Ein Telefonat mit dem Gesundheitsministerium im Vorfeld der Krisenstabssitzung am Mittwoch könne Klarheit bringen. Nach der Standortsuche müsse noch der Konsens bei der Ärzteschaft erzielt und mit Apotheken die Vakzin-Belieferung abgestimmt werden.
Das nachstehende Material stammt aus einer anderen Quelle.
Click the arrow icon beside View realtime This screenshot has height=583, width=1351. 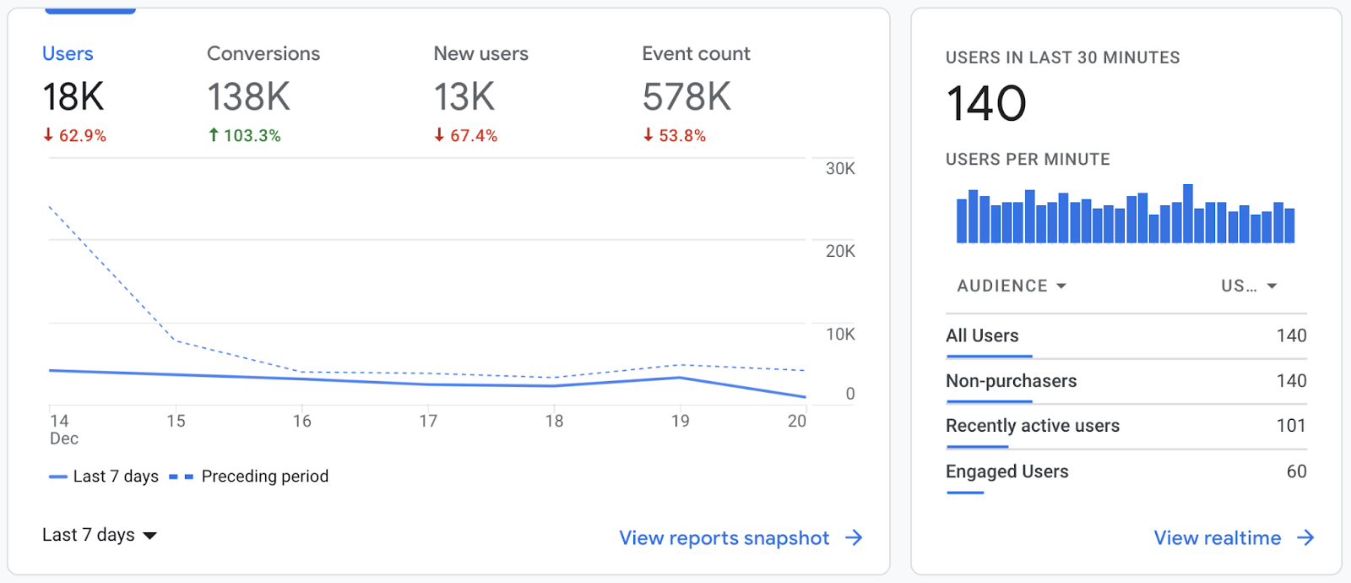tap(1305, 538)
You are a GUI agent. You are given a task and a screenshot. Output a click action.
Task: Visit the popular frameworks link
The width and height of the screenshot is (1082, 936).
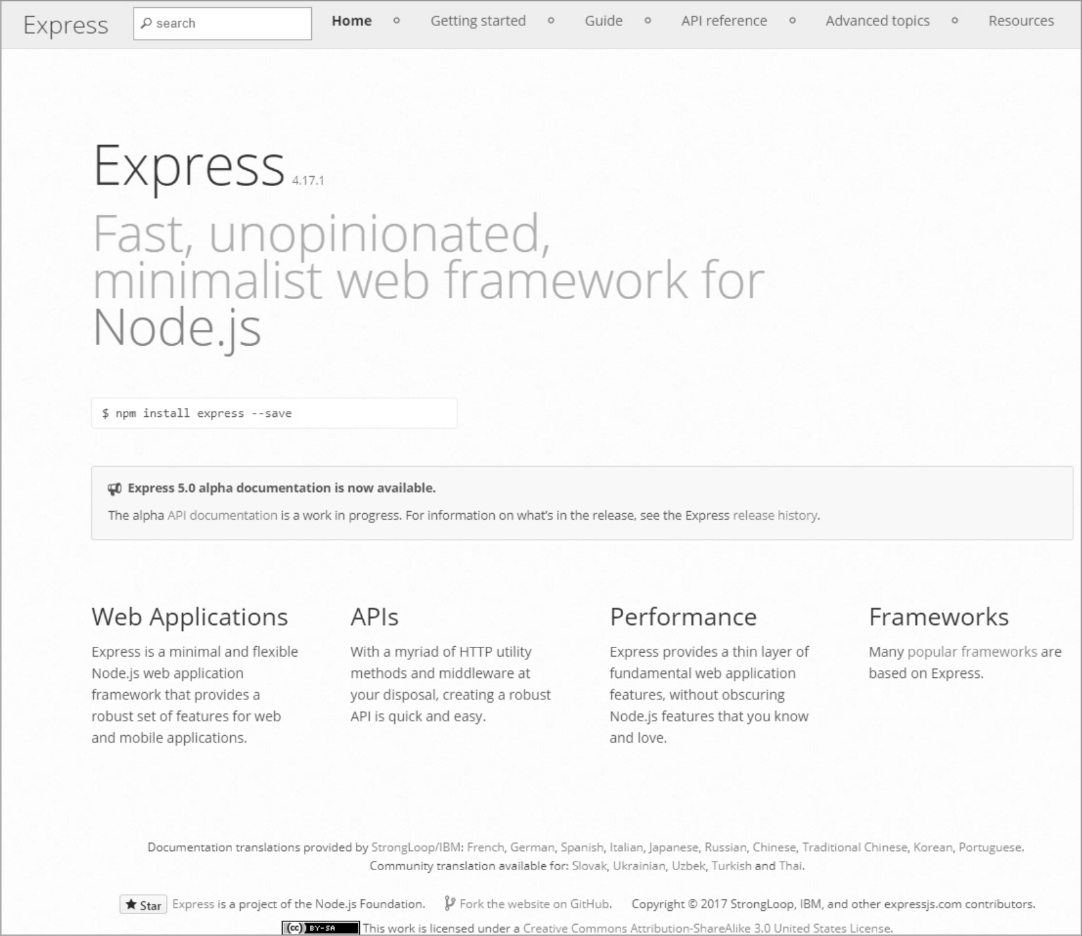tap(972, 651)
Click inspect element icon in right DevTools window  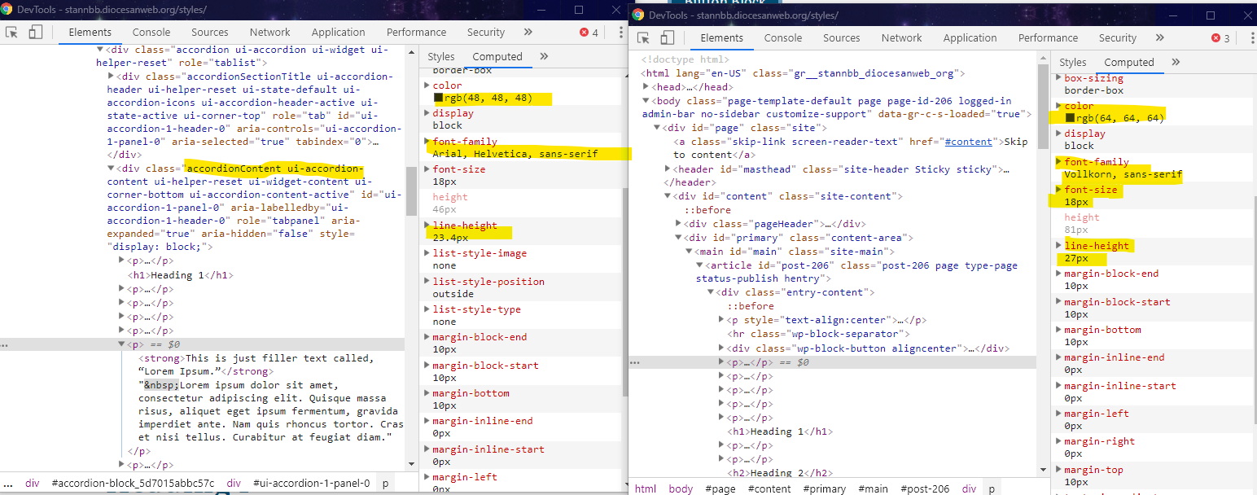(643, 38)
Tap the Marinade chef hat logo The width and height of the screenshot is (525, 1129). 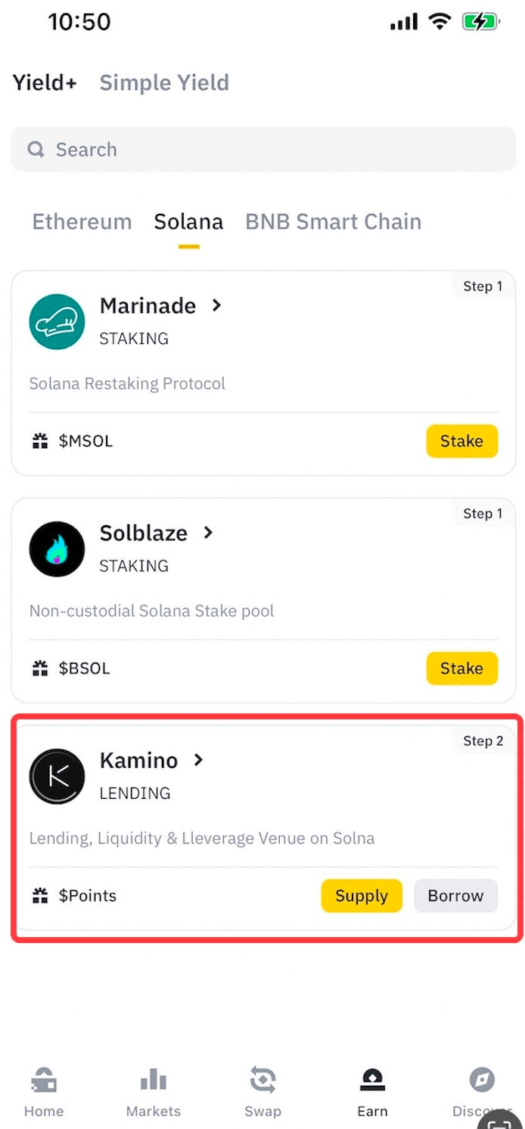(x=57, y=322)
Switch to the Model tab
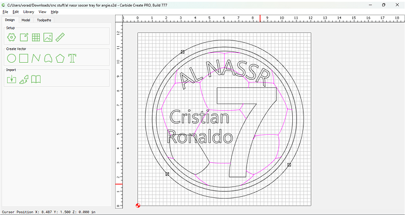 (x=26, y=20)
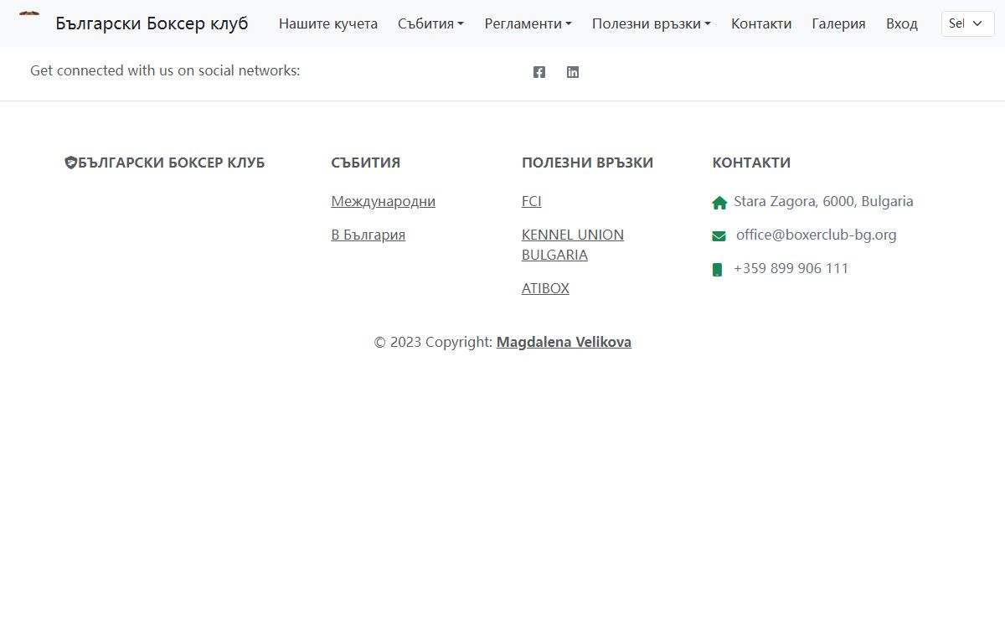Expand the Регламенти navbar dropdown
This screenshot has width=1005, height=620.
pos(528,23)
Frank Dudda sieht die Stadt in der Lage, diese Impfstraßen „binnen weniger Tage“, innerhalb von ein bis zwei Wochen, aufzubauen.

OB Dudda hofft auf viele Impfungen unter Kindern

„Ich gehe davon aus, dass die Hauptfunktion dieser Stationen bei der Impfung von Kindern unter zwölf Jahren liegt, sobald die Impfstoffzulassung kommt“, so Dudda. Trotz einer aktuellen Impfquote in Herne von 80 Prozent (Erstimpfung) und 78 Prozent (Zweitimpfung) fehlten noch fünf Prozent, um die Pandemie weitgehend einzudämmen.

Aufgrund erheblicher Probleme mit den restlichen erwachsenen Ungeimpften, erwarte Dudda „keine Wunder“. Realistischerweise ließen sich diese rund 7.850 nötigen Impfungen in der Gruppe der Kinder erzielen. Mit der Zulassung des Impfstoffes für diese Altersgruppe und einer Stiko-Empfehlung sei aber erst im Dezember zu rechnen, weshalb die Impfstraßen wohl erst im Januar und Februar „ihre volle Wirkung entfalten“.